About this task: Every entry needs to appear again exactly as written below.

Dataset entries:
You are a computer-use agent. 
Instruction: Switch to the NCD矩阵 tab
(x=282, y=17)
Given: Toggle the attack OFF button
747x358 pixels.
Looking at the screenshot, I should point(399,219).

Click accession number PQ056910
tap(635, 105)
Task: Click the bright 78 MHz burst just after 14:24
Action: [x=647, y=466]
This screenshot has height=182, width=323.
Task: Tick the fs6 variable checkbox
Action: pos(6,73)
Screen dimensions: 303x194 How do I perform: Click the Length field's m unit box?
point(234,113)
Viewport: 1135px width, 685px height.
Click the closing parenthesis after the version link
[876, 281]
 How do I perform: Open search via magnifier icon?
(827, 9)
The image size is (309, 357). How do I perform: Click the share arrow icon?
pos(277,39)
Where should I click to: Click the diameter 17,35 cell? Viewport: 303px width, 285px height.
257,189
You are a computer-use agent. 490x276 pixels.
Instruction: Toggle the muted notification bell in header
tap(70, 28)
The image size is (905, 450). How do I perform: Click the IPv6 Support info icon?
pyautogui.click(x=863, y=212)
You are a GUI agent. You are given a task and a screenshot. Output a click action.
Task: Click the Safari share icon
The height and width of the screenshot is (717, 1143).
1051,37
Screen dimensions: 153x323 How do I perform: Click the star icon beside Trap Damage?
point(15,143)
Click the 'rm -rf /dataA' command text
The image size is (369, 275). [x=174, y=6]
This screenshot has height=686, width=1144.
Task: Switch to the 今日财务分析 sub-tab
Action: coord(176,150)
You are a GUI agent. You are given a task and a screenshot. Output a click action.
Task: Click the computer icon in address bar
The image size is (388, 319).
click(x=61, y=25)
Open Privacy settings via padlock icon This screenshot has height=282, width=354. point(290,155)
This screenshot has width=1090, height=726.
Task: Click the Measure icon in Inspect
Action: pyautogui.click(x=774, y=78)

Reply to the task:
You are a computer-use agent. 
Instruction: Switch to the NCD矩阵 tab
(x=282, y=17)
Given: Toggle the attack OFF button
747x358 pixels.
Looking at the screenshot, I should point(399,219).

Click accession number PQ056910
tap(635, 105)
Task: Click the bright 78 MHz burst just after 14:24
Action: [x=647, y=466]
This screenshot has height=182, width=323.
Task: Tick the fs6 variable checkbox
Action: pos(6,73)
Screen dimensions: 303x194 How do I perform: Click the Length field's m unit box?
point(234,113)
Viewport: 1135px width, 685px height.
Click the closing parenthesis after the version link
[876, 281]
 How do I perform: Open search via magnifier icon?
(827, 9)
The image size is (309, 357). How do I perform: Click the share arrow icon?
pos(277,39)
Where should I click to: Click the diameter 17,35 cell? Viewport: 303px width, 285px height.
257,189
You are a computer-use agent. 490x276 pixels.
Instruction: Toggle the muted notification bell in header
tap(70, 28)
The image size is (905, 450). How do I perform: Click the IPv6 Support info icon?
pyautogui.click(x=863, y=212)
You are a GUI agent. You are given a task and a screenshot. Output a click action.
Task: Click the Safari share icon
The height and width of the screenshot is (717, 1143).
1051,37
Screen dimensions: 153x323 How do I perform: Click the star icon beside Trap Damage?
point(15,143)
Click the 'rm -rf /dataA' command text
The image size is (369, 275). [x=174, y=6]
This screenshot has height=686, width=1144.
Task: Switch to the 今日财务分析 sub-tab
Action: coord(176,150)
You are a GUI agent. You are given a task and a screenshot. Output a click action.
Task: Click the computer icon in address bar
The image size is (388, 319).
click(x=61, y=25)
Open Privacy settings via padlock icon This screenshot has height=282, width=354. point(290,155)
This screenshot has width=1090, height=726.
Task: Click the Measure icon in Inspect
Action: pyautogui.click(x=774, y=78)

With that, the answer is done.